An outwardly normal upper-middleclass Jewish family, the Friedmans suffered a shock in the mid-80s when
the family’s father Arnold and one of his three sons were accused of pedophilia. In a unique bit of luck, the family’s oldest son David videotaped several family interactions between the time the charges where brought and the sentences were carried out. Jarecki intercuts this footage with a large amount of far more innocent home movies of the Friedmans when the sons were children and more carefree, as well as tracking down and interviewing a plethora of those involved with the case more than a decade ago, including lawyers, the judge that heard the case, several victims, and officers of the sex unit division of the Friedmans’ small town.
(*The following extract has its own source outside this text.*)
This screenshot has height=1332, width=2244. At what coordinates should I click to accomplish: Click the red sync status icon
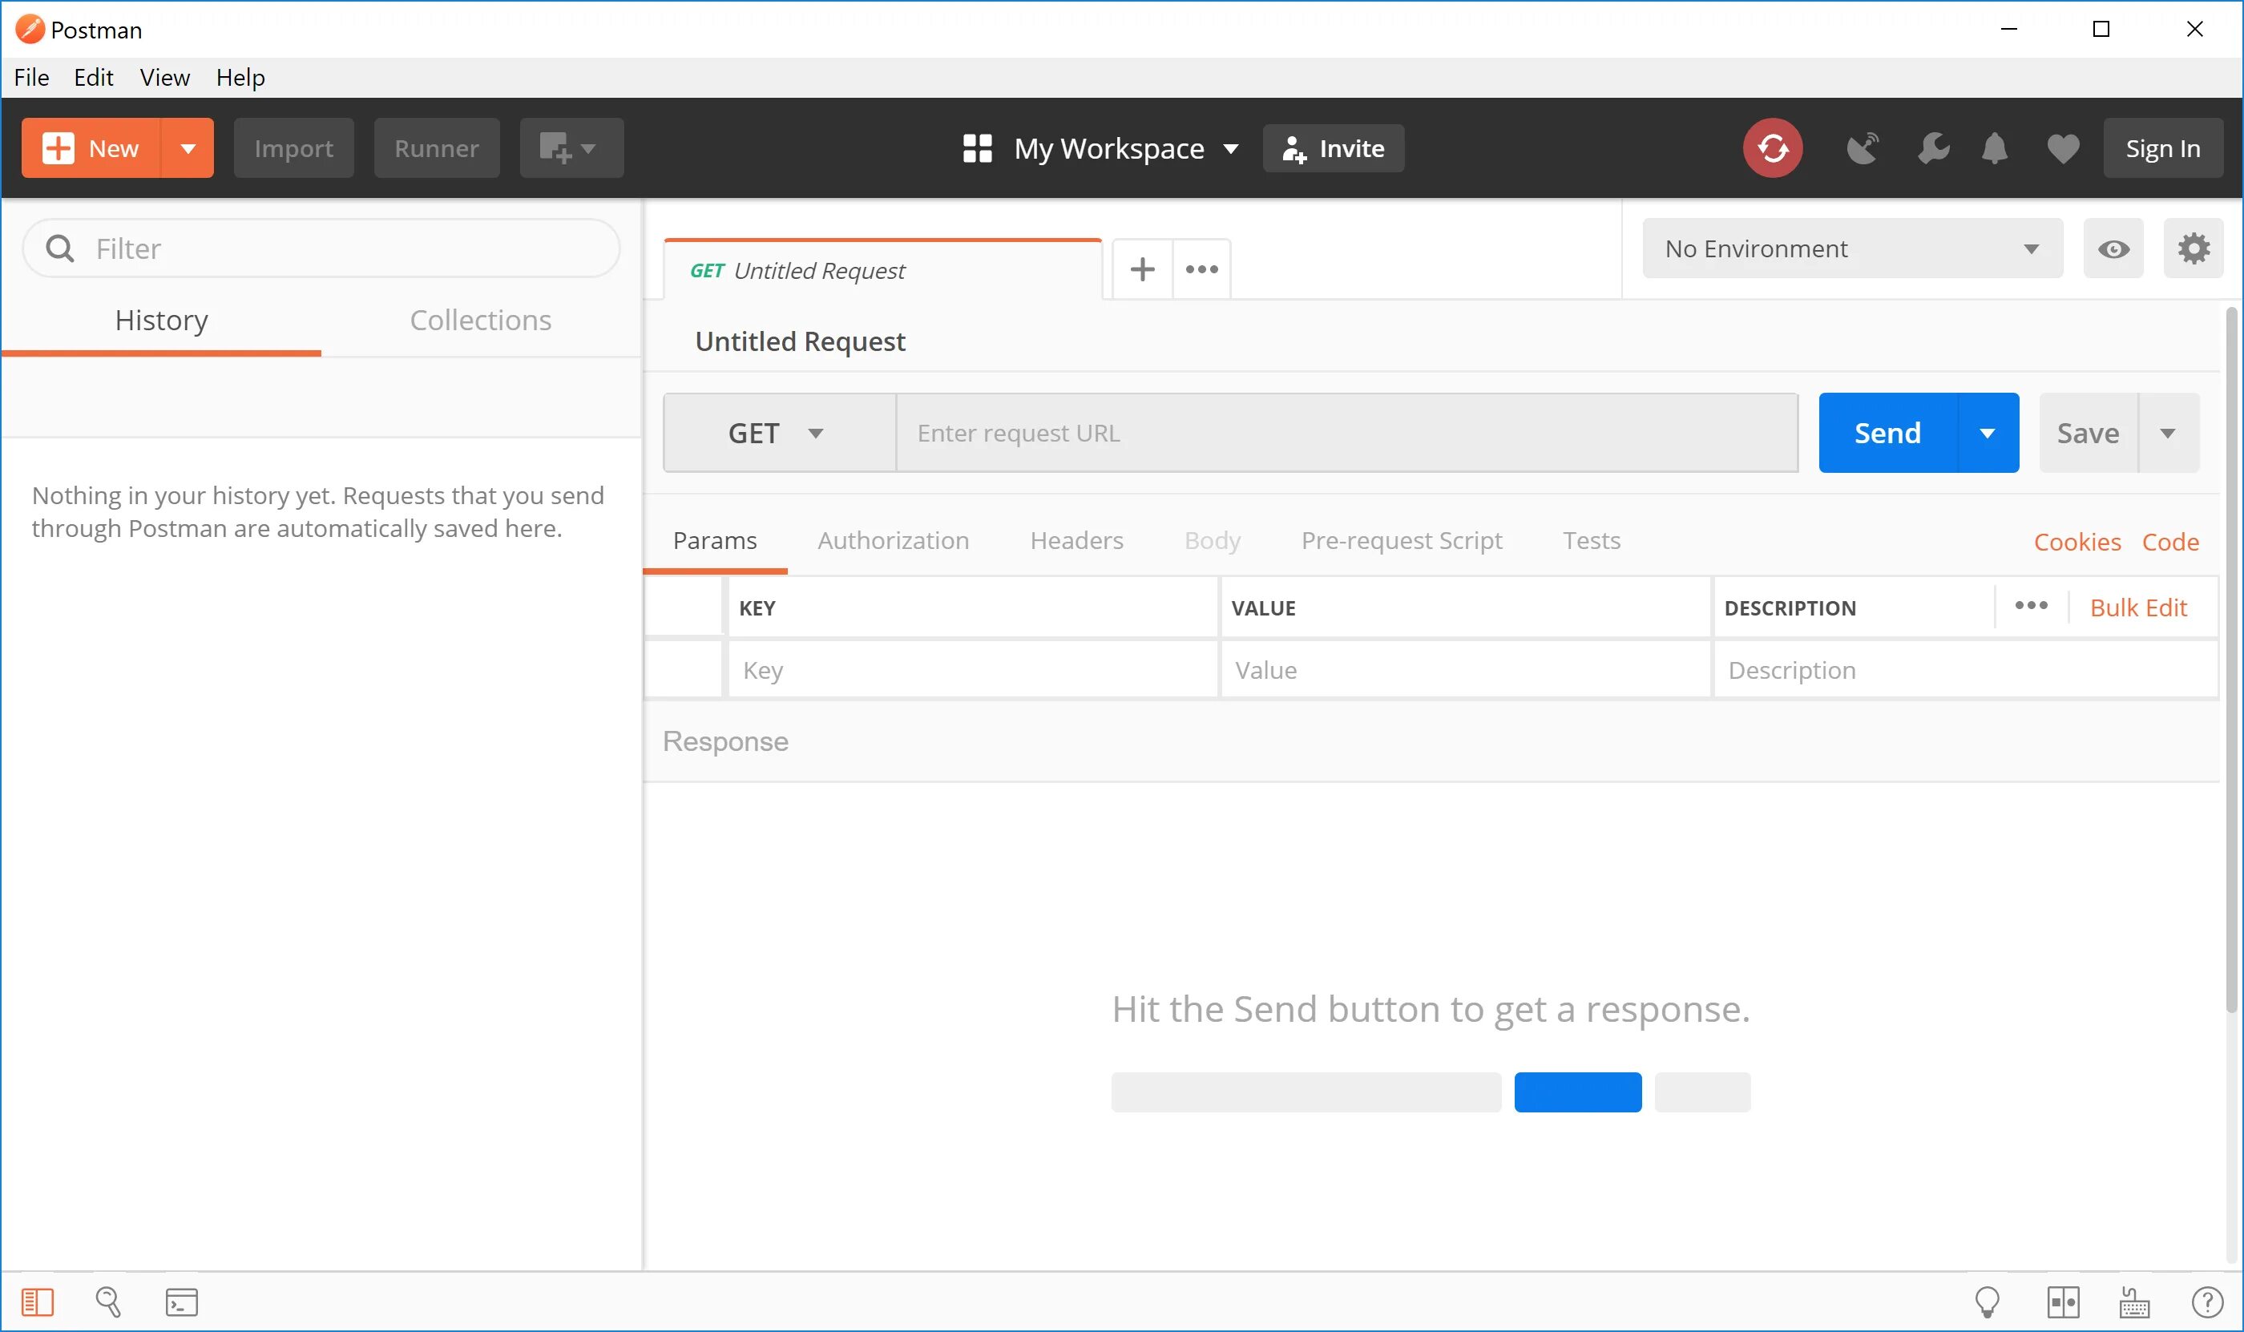pyautogui.click(x=1772, y=148)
Aside from the peculiar but accepted fact that the Friedmans spent an unusual amount of time documenting themselves, both before and during their crisis, Jarecki’s film is an unsettling revelation of how perception varies, and the implications of this on the justice system, public scrutiny, and the documentary genre that this film adheres to.
As
Capturing The Friedmans moves forward, charting the family’s story chronologically, Jarecki peppers the story with the insights of various outside observers as well as from the mother and two sons (the father recently died in prison and the middle son refused to take part in the film), and Jarecki structures it in such a way that each time someone speaks-be it a shadowed victim describing the crimes, or the Friedman matriarch struggling to explain the strange new dynamic between her sons and her husband after the crime went public-the entire picture needs to be reevaluated. And then someone will speak again and
flip the whole picture up side down. What comes to light is as hideous as it is complex, and as distorted as it is poignant. There are dozens of unexplainable layers to the Friedmans’ story that are touched upon in the film, from the nature and background to the crimes themselves, to deep-rooted problems within the family structure and how these eventually led to the behavior during the family’s crisis. What results is an incredibly engrossing story that seems to have no end as Jarecki shifts back and forth, continually introducing new information, new criticism and even recent events, all of which force the viewer to continually go back and rethink their conclusions until the only conclusion is that
Capturing The Friedmans presents a situation with no absolutes. The implications of this film on the documentary genre is grand indeed, and no film has so meticulously, exhaustingly proven how impossible it is to grab a hold of a tangible, singular truth.